[Exercise instructions]
Go through the records underneath and write each one out again exactly.

[Data to process]
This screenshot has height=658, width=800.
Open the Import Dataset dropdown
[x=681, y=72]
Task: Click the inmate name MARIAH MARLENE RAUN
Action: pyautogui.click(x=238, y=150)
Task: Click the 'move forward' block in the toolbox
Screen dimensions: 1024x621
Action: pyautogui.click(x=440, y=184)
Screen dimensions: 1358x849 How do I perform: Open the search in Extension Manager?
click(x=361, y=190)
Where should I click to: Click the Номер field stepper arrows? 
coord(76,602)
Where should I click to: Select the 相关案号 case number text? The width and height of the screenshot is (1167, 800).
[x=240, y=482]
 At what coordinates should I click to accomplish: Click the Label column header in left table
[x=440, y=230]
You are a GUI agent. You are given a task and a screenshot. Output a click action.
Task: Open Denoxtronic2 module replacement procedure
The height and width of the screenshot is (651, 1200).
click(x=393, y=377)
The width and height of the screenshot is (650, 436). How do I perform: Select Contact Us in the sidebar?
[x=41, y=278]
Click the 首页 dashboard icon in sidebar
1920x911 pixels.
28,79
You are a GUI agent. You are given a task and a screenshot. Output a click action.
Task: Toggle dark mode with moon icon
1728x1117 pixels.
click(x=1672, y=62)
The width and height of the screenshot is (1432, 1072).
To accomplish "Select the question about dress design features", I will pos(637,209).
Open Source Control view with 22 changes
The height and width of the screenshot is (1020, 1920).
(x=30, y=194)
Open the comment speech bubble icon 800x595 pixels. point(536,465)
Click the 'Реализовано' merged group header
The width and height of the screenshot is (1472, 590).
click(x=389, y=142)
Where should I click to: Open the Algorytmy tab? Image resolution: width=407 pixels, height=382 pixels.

[Exercise result]
This screenshot has height=658, width=800.
Open the Import Dataset dropdown
[x=681, y=72]
Task: Click the inmate name MARIAH MARLENE RAUN
Action: pyautogui.click(x=238, y=150)
Task: Click the 'move forward' block in the toolbox
Screen dimensions: 1024x621
Action: pyautogui.click(x=440, y=184)
Screen dimensions: 1358x849 How do I perform: Open the search in Extension Manager?
click(x=361, y=190)
Where should I click to: Click the Номер field stepper arrows? 
coord(76,602)
Where should I click to: Select the 相关案号 case number text? The width and height of the screenshot is (1167, 800).
[x=240, y=482]
 At what coordinates should I click to accomplish: Click the Label column header in left table
[x=440, y=230]
You are a GUI agent. You are given a task and a screenshot. Output a click action.
Task: Open Denoxtronic2 module replacement procedure
The height and width of the screenshot is (651, 1200).
click(x=393, y=377)
The width and height of the screenshot is (650, 436). How do I perform: Select Contact Us in the sidebar?
[x=41, y=278]
Click the 首页 dashboard icon in sidebar
1920x911 pixels.
28,79
You are a GUI agent. You are given a task and a screenshot. Output a click action.
Task: Toggle dark mode with moon icon
1728x1117 pixels.
click(x=1672, y=62)
The width and height of the screenshot is (1432, 1072).
To accomplish "Select the question about dress design features", I will pos(637,209).
Open Source Control view with 22 changes
The height and width of the screenshot is (1020, 1920).
(x=30, y=194)
Open the comment speech bubble icon 800x595 pixels. point(536,465)
Click the 'Реализовано' merged group header
The width and height of the screenshot is (1472, 590).
click(x=389, y=142)
Where should I click to: Open the Algorytmy tab? Image resolution: width=407 pixels, height=382 pixels.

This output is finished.